Matthew Garrett <mjg59@xxxxxxxxxx> · Mon, 11 Feb 2019 12:58:21 -0800

On Mon, Feb 11, 2019 at 8:39 AM Jarkko Sakkinen
<jarkko.sakkinen@xxxxxxxxxxxxxxx> wrote:
> On Mon, Feb 04, 2019 at 01:33:01PM -0800, Matthew Garrett wrote:
> > +int tpm2_event_log_length(void *data, int count, void *size_info)
>
> Should be a static function and for consistency's sake the name should
> be tpm2_calc_event_log_size().

Done.

> > +             size += event_size;
> > +     }
>
> Would add a newline here.

Done.

> Not really sure why this change to branching in the first part of this
> function. Would reduce the diff and review the actually relevant parts
> if you didn't do this.

Done.

> > +
> > +     if (efi.tpm_final_log != EFI_INVALID_TABLE_ADDR) {
>
> Wondering that should this function instead do right `in the beginning:
>
> if (efi.tpm_log == EFI_INVALID_TABLE_ADDR &&
>     efi.tpm_final_log == EFI_INVALID_TABLE_ADDR)
>         return 0;
>
> Feels odd condition that the log would not be invalid but the post log
> (using post would be more self-describing than final imho) would be.
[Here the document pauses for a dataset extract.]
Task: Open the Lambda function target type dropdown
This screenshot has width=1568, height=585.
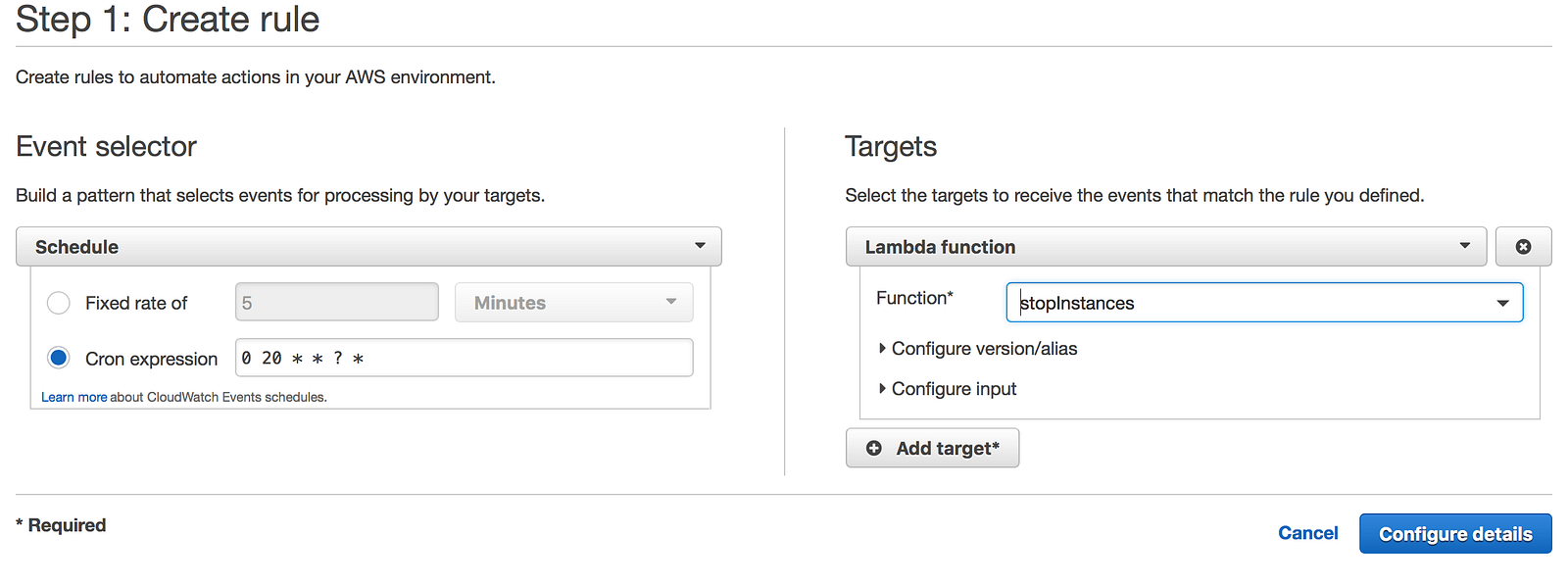Action: (1165, 247)
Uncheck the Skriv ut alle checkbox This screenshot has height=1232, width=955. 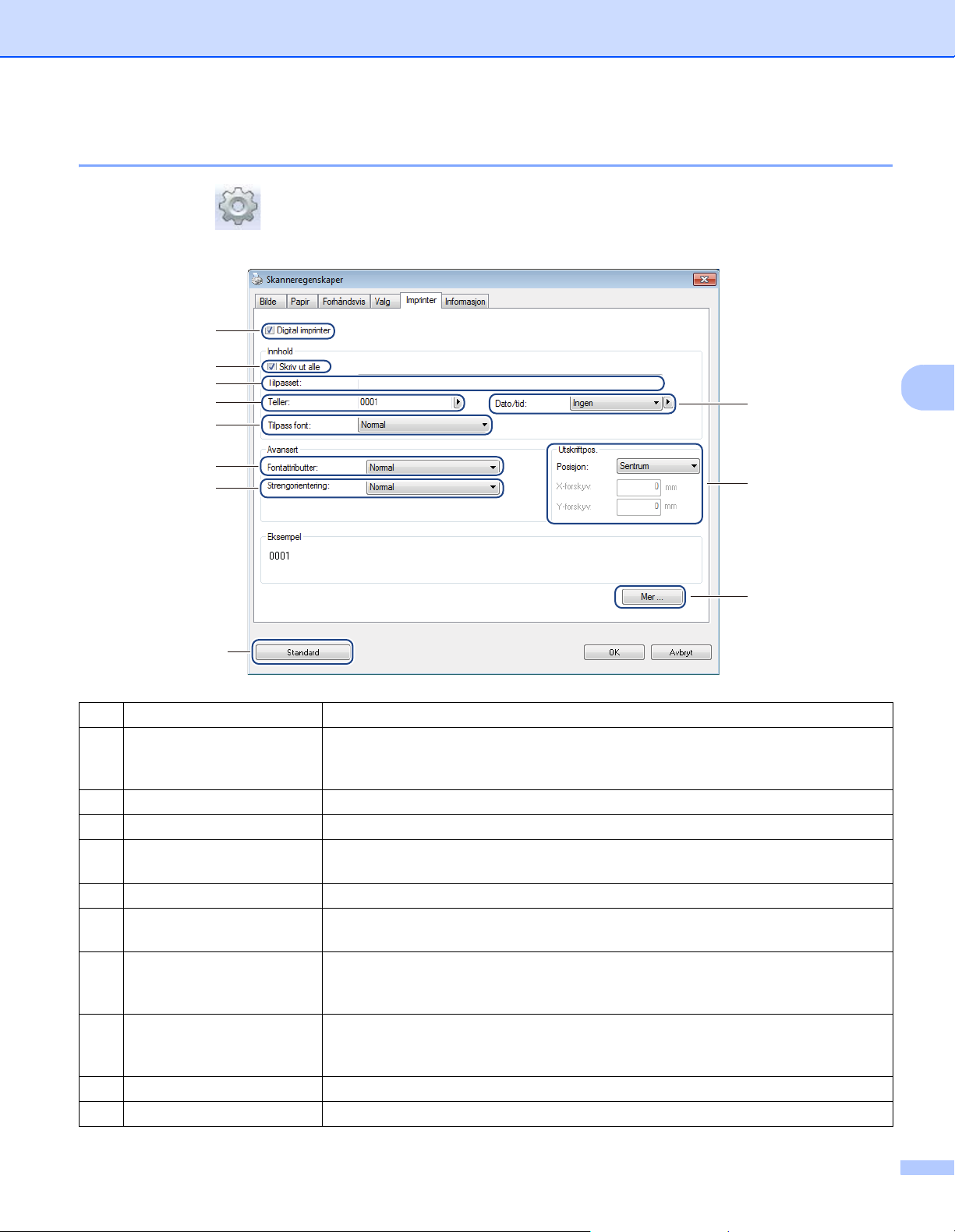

Can
> that legitly happen?

The spec name is final, so I kept it that way for consistency. Keeping
a separate check for the final event log is partly out of
defensiveness against firmware implementations getting this wrong -
I've definitely found implementations that just don't produce any
final events, so it wouldn't surprise me if there are some that don't
install the table.

> > +struct efi_tcg2_final_events_table {
> > +     u64 version;
> > +     u64 number_of_events;
>
> Would name this simply as nr_events as nr_ is so commonly used prefix in
> the kernel.

Done.

> >  static inline int _calc_tpm2_event_size(struct tcg_pcr_event2_head *event,
> > -                                     struct tcg_pcr_event *event_header)
> > +                               struct tcg_pcr_event *event_header,
> > +                               void *(*map)(resource_size_t, unsigned long),
> > +                               void (*unmap)(void *, unsigned long))
>
> Should replace with bool do_mapping instead of doing indirect calls for
> on reason (and thus introducing retpoline's). I don't think call sites
> should be enumerated. A proper kdoc would just describe parameters and
> their purpose.

Done. I'll send an updated patchset.